Entries contained in a dataset:
⁂

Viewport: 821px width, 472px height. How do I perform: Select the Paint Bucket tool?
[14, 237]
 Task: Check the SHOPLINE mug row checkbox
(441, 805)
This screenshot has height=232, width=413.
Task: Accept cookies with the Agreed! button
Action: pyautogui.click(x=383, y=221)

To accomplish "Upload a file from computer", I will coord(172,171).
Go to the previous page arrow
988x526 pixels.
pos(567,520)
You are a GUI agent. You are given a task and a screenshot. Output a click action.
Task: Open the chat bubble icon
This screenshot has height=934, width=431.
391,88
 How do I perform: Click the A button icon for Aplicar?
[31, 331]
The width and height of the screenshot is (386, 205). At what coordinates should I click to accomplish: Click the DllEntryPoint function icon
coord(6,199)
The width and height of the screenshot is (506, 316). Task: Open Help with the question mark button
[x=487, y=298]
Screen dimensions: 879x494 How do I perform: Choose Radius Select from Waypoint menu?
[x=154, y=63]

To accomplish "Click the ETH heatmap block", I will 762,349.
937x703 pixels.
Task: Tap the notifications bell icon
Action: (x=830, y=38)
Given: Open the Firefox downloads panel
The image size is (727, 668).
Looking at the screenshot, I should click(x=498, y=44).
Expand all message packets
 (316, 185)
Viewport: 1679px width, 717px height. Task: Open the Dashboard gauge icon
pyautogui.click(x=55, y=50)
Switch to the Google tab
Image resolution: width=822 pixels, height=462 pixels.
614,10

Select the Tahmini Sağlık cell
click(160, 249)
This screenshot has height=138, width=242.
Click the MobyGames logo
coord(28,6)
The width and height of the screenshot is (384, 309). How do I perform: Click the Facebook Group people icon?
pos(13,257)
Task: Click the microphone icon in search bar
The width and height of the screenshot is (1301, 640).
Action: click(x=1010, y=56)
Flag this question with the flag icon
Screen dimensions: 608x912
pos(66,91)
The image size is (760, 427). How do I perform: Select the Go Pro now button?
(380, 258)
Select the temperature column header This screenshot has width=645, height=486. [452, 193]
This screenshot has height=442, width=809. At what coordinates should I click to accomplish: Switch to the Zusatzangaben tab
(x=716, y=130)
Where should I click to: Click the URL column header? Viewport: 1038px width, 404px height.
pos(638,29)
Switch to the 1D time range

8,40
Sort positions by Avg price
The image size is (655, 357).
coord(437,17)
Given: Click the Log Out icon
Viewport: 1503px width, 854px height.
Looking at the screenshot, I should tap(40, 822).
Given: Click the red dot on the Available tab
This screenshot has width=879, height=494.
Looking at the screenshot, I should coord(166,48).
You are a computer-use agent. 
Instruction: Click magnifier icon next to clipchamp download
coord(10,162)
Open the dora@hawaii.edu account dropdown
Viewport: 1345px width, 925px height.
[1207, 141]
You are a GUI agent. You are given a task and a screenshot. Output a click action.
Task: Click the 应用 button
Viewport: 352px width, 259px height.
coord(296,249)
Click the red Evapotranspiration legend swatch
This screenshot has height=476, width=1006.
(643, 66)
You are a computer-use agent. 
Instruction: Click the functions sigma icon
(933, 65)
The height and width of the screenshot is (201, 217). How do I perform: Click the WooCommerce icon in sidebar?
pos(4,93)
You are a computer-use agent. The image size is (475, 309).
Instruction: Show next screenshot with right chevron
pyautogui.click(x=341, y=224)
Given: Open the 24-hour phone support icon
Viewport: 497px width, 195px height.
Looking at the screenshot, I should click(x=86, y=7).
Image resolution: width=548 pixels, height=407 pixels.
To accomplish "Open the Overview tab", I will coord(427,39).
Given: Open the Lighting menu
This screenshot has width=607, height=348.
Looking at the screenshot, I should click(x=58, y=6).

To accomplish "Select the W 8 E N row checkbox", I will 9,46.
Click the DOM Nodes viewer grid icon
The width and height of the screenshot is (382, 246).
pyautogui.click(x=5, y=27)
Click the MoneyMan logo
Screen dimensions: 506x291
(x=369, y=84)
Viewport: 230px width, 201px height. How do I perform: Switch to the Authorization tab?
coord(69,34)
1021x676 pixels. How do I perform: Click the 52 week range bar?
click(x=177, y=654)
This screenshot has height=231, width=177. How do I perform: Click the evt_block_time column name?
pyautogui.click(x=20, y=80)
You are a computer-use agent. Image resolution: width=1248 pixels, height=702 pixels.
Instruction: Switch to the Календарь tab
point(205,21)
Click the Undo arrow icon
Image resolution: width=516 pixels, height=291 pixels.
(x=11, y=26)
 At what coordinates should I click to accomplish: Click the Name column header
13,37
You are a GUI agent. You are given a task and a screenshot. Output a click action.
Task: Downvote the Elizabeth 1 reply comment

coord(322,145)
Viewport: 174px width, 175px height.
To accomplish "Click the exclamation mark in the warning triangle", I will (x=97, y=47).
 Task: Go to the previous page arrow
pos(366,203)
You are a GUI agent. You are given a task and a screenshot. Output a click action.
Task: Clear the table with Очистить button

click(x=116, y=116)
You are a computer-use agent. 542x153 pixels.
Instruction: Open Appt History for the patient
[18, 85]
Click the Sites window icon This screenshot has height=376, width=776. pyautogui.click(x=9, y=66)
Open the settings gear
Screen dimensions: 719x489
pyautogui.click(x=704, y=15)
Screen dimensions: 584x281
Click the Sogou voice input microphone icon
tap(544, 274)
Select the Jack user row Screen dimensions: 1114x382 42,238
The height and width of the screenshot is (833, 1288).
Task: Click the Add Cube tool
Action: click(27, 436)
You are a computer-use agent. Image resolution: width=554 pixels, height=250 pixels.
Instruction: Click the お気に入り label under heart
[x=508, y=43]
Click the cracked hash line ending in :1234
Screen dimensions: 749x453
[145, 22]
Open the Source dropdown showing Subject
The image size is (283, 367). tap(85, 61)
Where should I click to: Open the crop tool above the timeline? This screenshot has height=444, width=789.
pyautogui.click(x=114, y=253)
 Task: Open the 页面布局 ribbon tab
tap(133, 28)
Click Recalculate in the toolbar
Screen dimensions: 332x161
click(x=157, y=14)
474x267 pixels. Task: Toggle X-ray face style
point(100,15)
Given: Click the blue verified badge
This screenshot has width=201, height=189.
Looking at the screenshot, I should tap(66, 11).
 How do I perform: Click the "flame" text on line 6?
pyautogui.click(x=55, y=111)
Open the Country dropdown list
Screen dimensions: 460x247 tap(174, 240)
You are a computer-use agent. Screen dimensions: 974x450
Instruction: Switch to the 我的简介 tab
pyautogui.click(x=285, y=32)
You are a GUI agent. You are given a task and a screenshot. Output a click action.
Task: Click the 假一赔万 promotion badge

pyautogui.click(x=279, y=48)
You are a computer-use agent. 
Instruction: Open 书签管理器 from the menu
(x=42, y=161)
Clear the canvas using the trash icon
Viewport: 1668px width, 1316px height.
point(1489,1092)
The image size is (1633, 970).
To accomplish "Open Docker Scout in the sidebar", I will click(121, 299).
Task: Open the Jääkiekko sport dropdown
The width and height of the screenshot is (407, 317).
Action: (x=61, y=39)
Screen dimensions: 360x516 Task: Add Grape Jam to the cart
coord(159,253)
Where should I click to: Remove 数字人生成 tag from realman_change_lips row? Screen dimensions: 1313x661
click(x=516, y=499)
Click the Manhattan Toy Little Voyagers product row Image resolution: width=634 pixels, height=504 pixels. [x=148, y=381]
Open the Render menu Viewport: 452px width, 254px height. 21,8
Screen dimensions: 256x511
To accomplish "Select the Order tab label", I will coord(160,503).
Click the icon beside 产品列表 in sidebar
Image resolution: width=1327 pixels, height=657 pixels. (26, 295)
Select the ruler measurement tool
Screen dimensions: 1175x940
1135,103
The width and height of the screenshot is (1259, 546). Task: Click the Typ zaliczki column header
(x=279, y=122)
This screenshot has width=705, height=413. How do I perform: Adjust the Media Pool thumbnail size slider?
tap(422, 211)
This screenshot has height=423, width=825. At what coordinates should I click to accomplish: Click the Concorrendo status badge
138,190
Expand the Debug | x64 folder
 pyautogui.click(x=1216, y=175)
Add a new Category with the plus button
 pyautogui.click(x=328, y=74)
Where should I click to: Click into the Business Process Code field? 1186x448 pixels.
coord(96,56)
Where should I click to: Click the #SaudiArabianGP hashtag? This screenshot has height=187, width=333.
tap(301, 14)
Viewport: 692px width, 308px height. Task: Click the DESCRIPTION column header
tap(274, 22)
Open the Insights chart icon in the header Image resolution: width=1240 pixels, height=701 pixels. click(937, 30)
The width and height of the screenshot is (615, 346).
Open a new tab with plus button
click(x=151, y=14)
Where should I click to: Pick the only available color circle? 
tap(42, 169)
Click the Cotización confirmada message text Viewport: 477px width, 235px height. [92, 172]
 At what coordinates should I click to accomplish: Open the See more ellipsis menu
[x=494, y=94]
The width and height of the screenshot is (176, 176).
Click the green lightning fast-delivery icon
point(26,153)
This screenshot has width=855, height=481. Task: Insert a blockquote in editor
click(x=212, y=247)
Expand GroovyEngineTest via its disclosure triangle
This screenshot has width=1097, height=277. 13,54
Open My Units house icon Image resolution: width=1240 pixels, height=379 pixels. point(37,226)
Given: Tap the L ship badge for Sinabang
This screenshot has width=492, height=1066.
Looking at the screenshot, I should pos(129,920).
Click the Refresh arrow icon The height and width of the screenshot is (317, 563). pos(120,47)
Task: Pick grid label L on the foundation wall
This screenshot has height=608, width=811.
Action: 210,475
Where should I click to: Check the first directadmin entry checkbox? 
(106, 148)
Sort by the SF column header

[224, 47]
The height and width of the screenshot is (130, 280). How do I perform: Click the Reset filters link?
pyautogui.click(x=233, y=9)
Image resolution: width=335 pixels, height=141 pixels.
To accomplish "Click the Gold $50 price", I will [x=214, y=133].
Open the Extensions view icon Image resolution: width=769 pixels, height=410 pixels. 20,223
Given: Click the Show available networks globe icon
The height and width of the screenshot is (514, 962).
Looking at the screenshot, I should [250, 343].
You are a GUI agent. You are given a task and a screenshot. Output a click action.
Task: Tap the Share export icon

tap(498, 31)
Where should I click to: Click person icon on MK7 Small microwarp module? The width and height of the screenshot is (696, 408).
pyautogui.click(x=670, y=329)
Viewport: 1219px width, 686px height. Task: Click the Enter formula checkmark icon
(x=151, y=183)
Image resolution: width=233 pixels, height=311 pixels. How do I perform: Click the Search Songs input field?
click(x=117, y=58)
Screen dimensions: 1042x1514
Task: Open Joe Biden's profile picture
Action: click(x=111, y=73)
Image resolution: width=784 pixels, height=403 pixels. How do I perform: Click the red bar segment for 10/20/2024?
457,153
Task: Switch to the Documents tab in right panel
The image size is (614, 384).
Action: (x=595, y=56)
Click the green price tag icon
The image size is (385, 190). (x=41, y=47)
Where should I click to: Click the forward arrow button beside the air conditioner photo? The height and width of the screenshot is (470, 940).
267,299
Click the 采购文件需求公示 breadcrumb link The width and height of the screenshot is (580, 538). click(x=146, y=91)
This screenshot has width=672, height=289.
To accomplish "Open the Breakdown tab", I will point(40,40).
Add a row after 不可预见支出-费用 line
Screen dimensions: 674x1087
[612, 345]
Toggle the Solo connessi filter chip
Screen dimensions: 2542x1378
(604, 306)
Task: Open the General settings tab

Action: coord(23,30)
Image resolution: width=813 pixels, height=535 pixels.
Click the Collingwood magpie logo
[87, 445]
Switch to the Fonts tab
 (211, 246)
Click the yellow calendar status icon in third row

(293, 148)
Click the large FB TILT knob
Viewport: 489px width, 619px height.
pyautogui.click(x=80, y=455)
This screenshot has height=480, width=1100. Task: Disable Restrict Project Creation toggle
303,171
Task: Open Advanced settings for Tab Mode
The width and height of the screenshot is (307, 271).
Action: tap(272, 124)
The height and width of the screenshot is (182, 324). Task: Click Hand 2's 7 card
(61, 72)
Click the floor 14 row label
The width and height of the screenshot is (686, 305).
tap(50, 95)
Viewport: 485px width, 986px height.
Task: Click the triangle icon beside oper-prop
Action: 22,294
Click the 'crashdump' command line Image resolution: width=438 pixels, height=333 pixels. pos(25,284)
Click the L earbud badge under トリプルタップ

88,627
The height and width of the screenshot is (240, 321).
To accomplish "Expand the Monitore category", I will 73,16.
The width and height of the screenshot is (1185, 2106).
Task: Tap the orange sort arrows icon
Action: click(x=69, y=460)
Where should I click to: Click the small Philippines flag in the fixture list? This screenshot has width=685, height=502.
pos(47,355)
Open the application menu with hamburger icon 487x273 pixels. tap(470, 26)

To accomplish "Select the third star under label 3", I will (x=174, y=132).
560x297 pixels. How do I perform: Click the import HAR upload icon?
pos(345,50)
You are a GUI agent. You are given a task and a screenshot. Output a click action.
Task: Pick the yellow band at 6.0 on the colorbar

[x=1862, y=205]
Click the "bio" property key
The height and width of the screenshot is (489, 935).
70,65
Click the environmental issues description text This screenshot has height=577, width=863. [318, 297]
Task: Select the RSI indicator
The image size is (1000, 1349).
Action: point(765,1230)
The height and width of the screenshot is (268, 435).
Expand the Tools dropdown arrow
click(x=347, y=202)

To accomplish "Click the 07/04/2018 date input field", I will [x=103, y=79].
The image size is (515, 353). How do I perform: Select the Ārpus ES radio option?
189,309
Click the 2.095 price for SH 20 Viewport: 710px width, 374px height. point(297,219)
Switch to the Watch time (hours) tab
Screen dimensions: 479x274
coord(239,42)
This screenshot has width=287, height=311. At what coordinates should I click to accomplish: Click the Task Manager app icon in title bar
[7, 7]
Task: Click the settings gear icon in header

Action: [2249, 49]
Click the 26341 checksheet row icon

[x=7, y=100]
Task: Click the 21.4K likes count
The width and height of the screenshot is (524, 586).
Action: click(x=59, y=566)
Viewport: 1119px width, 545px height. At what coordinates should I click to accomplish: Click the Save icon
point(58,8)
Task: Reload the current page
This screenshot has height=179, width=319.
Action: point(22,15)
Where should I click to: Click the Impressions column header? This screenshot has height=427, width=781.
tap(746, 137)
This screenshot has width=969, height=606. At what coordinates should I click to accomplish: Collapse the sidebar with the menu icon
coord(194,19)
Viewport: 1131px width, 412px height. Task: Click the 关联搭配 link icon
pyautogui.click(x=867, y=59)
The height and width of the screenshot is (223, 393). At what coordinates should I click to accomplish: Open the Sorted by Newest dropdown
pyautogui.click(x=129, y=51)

⁂

BRIEF - Print the entries again word for word, everything from the first one down to the line containing "coord(6,199)", with both ends included.

SOLUTION FOR THIS EXERCISE -
Viewport: 821px width, 472px height. How do I perform: Select the Paint Bucket tool?
[14, 237]
 Task: Check the SHOPLINE mug row checkbox
(441, 805)
This screenshot has height=232, width=413.
Task: Accept cookies with the Agreed! button
Action: pyautogui.click(x=383, y=221)

To accomplish "Upload a file from computer", I will coord(172,171).
Go to the previous page arrow
988x526 pixels.
pos(567,520)
You are a GUI agent. You are given a task and a screenshot. Output a click action.
Task: Open the chat bubble icon
This screenshot has height=934, width=431.
391,88
 How do I perform: Click the A button icon for Aplicar?
[31, 331]
The width and height of the screenshot is (386, 205). At what coordinates should I click to accomplish: Click the DllEntryPoint function icon
coord(6,199)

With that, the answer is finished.